## TASK DETAILS
For the data below, restate word for word only the lines from the line containing "Click edit icon for 绳金塔街道团工委 row" through the line containing "Given: Like the post with heart icon", both ends included.

** DATA FOR ANALYSIS follows **

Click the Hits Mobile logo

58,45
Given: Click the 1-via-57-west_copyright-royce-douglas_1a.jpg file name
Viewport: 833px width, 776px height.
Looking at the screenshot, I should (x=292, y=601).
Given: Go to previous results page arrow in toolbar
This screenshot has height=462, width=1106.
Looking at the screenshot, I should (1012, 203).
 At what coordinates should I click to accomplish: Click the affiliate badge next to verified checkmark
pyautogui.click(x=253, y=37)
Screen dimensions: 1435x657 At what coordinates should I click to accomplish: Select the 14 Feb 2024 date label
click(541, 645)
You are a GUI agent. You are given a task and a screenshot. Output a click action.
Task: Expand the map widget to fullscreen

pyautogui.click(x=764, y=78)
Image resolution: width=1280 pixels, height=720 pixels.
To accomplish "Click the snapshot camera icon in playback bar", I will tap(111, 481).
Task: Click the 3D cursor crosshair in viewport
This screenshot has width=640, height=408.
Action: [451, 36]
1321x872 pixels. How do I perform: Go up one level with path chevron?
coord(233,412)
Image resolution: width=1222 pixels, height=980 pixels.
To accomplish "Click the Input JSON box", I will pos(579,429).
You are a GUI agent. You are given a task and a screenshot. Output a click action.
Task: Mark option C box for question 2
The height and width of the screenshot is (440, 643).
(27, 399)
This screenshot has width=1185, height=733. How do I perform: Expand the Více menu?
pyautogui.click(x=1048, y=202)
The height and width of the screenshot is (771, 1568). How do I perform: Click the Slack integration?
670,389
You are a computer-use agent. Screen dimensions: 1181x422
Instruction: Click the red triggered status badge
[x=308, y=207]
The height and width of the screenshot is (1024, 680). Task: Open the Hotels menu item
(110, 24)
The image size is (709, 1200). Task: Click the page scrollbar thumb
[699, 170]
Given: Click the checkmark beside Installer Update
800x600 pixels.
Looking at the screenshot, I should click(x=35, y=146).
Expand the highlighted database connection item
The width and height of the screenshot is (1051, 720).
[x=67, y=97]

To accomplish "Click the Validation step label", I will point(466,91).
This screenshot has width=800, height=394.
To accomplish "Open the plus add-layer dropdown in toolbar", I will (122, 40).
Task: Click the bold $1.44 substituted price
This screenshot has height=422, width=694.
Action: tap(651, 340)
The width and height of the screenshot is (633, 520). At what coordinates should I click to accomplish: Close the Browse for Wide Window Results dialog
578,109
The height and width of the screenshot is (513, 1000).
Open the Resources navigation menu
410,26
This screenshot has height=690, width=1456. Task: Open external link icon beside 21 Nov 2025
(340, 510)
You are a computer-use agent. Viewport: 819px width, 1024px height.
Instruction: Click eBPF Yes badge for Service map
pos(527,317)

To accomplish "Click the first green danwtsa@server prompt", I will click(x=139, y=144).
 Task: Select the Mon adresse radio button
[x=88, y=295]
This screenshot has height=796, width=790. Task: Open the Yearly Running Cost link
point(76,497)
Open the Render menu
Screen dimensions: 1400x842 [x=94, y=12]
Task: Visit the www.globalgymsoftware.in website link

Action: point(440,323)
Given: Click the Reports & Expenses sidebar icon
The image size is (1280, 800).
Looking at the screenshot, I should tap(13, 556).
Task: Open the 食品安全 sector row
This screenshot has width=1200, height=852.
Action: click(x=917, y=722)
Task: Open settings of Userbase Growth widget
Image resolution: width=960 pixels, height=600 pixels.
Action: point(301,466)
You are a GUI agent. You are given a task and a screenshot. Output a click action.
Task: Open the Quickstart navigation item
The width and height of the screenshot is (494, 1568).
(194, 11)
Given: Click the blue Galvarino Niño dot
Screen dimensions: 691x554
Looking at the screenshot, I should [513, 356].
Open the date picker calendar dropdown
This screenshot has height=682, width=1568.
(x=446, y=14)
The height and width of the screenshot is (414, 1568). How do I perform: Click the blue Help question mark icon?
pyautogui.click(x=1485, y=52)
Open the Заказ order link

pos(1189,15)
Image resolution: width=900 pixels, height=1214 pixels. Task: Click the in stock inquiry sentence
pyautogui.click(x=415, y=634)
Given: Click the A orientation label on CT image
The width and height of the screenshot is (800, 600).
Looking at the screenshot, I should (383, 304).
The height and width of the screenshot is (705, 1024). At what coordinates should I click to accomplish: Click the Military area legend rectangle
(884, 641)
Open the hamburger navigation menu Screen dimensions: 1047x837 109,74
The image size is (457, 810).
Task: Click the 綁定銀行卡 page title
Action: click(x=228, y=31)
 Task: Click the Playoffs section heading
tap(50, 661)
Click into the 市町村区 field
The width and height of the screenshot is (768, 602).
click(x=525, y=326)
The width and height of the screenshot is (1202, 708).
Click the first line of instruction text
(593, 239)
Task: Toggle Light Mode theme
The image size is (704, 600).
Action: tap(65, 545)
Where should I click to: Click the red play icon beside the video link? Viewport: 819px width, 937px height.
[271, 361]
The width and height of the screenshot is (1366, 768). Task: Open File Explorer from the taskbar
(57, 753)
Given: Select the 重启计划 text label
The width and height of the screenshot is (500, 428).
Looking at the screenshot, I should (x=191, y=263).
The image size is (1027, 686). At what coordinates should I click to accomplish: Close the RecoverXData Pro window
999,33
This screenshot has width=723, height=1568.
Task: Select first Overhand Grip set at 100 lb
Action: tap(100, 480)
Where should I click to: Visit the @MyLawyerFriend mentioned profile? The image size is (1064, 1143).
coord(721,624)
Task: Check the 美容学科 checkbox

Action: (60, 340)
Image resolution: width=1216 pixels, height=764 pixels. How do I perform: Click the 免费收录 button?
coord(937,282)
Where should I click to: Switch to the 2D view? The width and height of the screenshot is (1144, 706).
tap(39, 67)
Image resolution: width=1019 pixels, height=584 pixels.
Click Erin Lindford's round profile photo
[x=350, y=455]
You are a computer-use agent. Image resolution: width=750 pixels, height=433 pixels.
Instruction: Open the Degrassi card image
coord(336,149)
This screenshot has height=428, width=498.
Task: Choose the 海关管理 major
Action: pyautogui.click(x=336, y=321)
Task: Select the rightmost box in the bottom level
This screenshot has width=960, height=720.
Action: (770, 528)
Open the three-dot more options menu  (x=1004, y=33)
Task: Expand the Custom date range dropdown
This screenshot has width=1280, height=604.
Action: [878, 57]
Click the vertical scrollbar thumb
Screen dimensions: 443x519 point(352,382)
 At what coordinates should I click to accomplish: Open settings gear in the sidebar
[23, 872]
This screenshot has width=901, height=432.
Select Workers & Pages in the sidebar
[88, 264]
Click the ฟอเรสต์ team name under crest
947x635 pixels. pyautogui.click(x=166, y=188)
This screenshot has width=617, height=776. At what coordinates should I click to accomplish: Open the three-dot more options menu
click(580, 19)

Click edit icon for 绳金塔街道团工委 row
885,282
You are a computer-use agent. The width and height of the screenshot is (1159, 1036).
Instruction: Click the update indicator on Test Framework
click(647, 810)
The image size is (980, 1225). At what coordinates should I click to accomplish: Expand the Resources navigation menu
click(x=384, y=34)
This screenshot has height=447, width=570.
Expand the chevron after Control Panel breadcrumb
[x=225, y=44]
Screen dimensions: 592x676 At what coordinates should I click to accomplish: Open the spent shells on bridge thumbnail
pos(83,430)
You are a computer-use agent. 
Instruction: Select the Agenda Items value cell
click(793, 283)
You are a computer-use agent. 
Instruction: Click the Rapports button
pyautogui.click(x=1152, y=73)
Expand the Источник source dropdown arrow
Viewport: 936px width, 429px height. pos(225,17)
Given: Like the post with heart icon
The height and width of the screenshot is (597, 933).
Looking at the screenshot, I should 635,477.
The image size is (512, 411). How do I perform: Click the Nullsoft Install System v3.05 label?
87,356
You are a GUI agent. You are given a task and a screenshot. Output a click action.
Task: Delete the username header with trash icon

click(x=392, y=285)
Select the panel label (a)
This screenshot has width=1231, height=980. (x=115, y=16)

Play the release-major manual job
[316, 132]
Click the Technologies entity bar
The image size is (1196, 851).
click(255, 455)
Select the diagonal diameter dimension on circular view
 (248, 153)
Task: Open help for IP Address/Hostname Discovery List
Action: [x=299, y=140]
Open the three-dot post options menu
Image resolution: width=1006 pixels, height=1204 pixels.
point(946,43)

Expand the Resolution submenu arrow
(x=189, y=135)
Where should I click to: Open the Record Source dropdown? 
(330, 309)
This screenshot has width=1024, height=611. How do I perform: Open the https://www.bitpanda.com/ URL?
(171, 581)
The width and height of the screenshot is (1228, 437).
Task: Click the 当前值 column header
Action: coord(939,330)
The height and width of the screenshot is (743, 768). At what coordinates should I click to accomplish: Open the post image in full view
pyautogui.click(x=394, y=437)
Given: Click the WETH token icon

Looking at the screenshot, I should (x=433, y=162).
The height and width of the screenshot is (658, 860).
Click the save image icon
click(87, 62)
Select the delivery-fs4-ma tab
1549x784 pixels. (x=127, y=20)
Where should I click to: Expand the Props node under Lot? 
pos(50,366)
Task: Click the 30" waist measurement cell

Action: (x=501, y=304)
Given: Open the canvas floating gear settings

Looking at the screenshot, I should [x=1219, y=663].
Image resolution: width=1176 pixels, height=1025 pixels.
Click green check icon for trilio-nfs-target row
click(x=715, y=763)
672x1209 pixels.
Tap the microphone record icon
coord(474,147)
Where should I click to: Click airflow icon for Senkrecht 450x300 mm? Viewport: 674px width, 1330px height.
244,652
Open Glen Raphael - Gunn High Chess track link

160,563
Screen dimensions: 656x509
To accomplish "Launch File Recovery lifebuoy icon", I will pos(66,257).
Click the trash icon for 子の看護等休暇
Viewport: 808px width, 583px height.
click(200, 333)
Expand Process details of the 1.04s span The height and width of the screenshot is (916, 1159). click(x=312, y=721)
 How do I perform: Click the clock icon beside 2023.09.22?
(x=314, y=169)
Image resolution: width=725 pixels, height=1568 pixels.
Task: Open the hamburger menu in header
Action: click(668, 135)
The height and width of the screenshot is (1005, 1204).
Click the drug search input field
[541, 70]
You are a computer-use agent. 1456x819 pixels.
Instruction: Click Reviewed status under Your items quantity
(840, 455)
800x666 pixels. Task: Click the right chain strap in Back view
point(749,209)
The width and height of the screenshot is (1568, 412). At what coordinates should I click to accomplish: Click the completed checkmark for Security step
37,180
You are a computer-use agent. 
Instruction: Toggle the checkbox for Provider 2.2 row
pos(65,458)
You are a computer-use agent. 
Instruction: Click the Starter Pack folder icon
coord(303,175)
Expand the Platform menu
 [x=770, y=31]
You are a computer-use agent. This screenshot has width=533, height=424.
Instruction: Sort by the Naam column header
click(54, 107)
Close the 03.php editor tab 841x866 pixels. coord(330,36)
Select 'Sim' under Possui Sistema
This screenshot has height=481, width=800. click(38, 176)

** End of DATA FOR ANALYSIS **

## REPLY TO THE EXERCISE
Click edit icon for 绳金塔街道团工委 row
885,282
You are a computer-use agent. The width and height of the screenshot is (1159, 1036).
Instruction: Click the update indicator on Test Framework
click(647, 810)
The image size is (980, 1225). At what coordinates should I click to accomplish: Expand the Resources navigation menu
click(x=384, y=34)
This screenshot has height=447, width=570.
Expand the chevron after Control Panel breadcrumb
[x=225, y=44]
Screen dimensions: 592x676 At what coordinates should I click to accomplish: Open the spent shells on bridge thumbnail
pos(83,430)
You are a computer-use agent. 
Instruction: Select the Agenda Items value cell
click(793, 283)
You are a computer-use agent. 
Instruction: Click the Rapports button
pyautogui.click(x=1152, y=73)
Expand the Источник source dropdown arrow
Viewport: 936px width, 429px height. pos(225,17)
Given: Like the post with heart icon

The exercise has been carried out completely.